Edinburgh Medal Winner's Climate Predictions 30 Years On

Submitted by edg on Tue, 10 Apr '12 8.26pm

NASA scientist James Hansen has been giving his Edinburgh Medal address tonight...more will be posted here from that later by Bill who is at the talk and presentation (EDIT read Bill's review).

Hansen is perhaps one of the best-known climate scientists in North America, where he is constantly under attack from the climate change denial lobby.

Hansen is credited with popularising the term "global warming" after he warned on the build-up of CO2 emissions in the late Eighties in testimony to Congress. He has decades of experience in the field of climate and the 70-year-old is at a time in life where he no longer feels the need to pussyfoot around the politics that many scientists are hamstrung by.

His TED address should be essential viewing for everyone - especially the younger generation who should know what they are up against (climate change will impact you more than anyone).

With sea level rises of 1 to 5 metres predicted, every coastal city is going to look very different by the end of this century.

If you are in any doubt about Hansen's record on climate change predictions, it's worth looking at how his predictions made three decades ago look now.

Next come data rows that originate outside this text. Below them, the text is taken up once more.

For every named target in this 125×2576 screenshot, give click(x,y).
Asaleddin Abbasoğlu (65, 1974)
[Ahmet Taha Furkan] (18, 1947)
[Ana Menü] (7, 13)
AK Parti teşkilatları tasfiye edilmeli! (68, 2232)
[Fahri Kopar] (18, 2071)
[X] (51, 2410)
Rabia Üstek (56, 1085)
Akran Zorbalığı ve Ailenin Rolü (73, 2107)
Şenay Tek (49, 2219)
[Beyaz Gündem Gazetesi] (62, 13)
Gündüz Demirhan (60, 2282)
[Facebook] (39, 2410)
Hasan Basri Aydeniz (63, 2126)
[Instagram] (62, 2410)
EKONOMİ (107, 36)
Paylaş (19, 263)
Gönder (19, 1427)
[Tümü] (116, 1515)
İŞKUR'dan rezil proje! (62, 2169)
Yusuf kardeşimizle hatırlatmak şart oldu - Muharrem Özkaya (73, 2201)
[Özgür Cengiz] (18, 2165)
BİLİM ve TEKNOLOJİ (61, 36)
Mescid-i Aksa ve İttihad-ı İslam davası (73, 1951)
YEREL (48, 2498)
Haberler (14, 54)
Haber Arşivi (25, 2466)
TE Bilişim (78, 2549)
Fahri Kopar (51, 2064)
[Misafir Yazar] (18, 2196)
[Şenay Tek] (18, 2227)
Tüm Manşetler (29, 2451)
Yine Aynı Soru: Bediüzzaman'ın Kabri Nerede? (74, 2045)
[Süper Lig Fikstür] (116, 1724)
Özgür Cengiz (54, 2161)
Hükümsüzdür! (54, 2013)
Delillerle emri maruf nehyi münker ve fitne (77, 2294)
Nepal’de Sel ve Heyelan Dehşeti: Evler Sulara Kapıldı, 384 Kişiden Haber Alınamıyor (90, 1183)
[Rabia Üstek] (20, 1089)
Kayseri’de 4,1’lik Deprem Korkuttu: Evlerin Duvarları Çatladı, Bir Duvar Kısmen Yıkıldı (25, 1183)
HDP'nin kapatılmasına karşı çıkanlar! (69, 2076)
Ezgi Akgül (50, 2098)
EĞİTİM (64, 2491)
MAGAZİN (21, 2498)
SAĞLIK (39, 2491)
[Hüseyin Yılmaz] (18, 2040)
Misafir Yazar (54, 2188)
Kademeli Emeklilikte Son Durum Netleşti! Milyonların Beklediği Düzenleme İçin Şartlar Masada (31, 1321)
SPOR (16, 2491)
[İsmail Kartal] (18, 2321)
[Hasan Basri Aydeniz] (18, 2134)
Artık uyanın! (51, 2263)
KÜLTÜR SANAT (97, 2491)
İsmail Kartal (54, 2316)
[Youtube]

Science blog RealClimate compared Hansen's 1981 climate change predictions up to 2100, published in the journal Science, against the observed trends up to today. It reveals that Hansen's predictions actually understimated the warming trend.

RealClimate says: "To conclude, a projection from 1981 for rising temperatures in a major science journal, at a time that the temperature rise was not yet obvious in the observations, has been found to agree well with the observations since then, underestimating the observed trend by about 30%, and easily beating naive predictions of no-change or a linear continuation of trends."

With Hansen now predicting up to 18 feet sea rises by the end of the century and potential runaway climate change, let's hope he is being more "alarmist" as his critics like to call his warnings.

Unfortunately, his track record doesn't suggest that.